In the end, Sacko tells us: “French gastronomy is dying, or rather, it is struggling to renew itself, it needs further stimulus.” I believe that France, like any cuisine, must become a laboratory , a space in which you can experiment with new ways of being together. Both in the cities themselves and on the plate. I am often asked whether my path has been more difficult given my family's background. I never thought in that sense, I was born in Europe and above all the cuisine is democratic. Either you do it well or you don't do it well, there are no excuses. Maybe my age difference with most of my colleagues comes to light here: they face these problems, I don't. If there is one thing that made the difference in my journey, it was the fact that I was young. Because you can make mistakes, fall over, and repeat. When I had the idea for MoSuke, I knew it would be a small revolution for Paris, but I wasn’t afraid.”

Optimism, courage, hand of a god? Perhaps. However, the formula seems to hold. After Top chefMory returned permanently to French screens as host of the show Cuisine Ouverte: a play on words, because the kitchen is both “open” in the sense of the guests present, including journalists, chefs and public figures; both of the infinity that Sacko has made his stylistic trademark; and again for the locations of the show, which has a station like an outdoor challenge à la MasterChef outdoors. In the background idyllic landscapes or landmarks of France. But not that he wasn't busy in real life too, in real life: First came MoSugo's casual dining at Galleria Gourmet Lafayette, which specializes in fried chicken sandwiches and chips — “comfort food,” as they call it. And then, in a very fresh opening, the takeover of the historic Lafayette's together with the Moma Group: Here the menu is much more Francophile, somewhere between brasserie and fine dining. Because we know that Montesquieu is the other way around: primarily French, a man only by chance.

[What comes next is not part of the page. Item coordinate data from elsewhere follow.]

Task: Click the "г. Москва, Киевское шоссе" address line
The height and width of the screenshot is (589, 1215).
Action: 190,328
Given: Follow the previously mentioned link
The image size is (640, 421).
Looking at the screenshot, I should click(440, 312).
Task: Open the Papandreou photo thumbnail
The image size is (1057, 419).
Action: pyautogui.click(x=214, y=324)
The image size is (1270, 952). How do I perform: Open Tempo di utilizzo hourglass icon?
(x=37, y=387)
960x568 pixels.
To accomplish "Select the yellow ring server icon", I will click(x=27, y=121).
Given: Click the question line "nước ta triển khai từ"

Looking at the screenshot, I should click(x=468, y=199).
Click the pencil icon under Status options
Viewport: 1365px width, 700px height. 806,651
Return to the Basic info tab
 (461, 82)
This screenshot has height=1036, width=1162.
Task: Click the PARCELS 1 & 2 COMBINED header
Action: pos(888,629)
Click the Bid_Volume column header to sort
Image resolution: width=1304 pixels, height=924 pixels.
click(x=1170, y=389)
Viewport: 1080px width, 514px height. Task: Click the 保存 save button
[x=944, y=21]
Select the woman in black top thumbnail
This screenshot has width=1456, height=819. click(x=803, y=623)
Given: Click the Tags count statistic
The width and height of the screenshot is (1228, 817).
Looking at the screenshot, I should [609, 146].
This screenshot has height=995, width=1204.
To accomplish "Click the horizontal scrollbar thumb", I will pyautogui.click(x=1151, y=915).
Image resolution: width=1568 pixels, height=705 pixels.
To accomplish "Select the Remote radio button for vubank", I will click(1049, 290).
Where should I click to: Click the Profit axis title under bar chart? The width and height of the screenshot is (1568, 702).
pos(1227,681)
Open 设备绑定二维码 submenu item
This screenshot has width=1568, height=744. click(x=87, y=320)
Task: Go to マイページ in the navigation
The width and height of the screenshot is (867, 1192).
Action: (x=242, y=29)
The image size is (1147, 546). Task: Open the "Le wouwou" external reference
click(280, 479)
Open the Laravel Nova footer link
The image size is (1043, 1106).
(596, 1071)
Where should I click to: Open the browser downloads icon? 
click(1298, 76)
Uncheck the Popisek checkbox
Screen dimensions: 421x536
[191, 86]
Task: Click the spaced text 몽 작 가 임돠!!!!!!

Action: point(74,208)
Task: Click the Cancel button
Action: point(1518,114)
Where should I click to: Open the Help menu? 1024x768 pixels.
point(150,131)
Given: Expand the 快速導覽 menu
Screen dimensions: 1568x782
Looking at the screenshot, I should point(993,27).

Now all that's missing is a character based on him – or a cameo, why not – in the third season of The bear. Even though, as he swears, he was never looking for media or cooking fame: “I'm a chef, I cook, that's what I can do.” The rest is all a game. Actually, I just ask myself one thing: I want people to forget about “fusion food”. Everything else is boring. Or the old Gallic gastronomy. Elio Altare, Barolo Boy, was right when he said that tradition is ultimately just successful innovation. Let's hope we soon have a world where Mory Sacko is the rule and not the exception.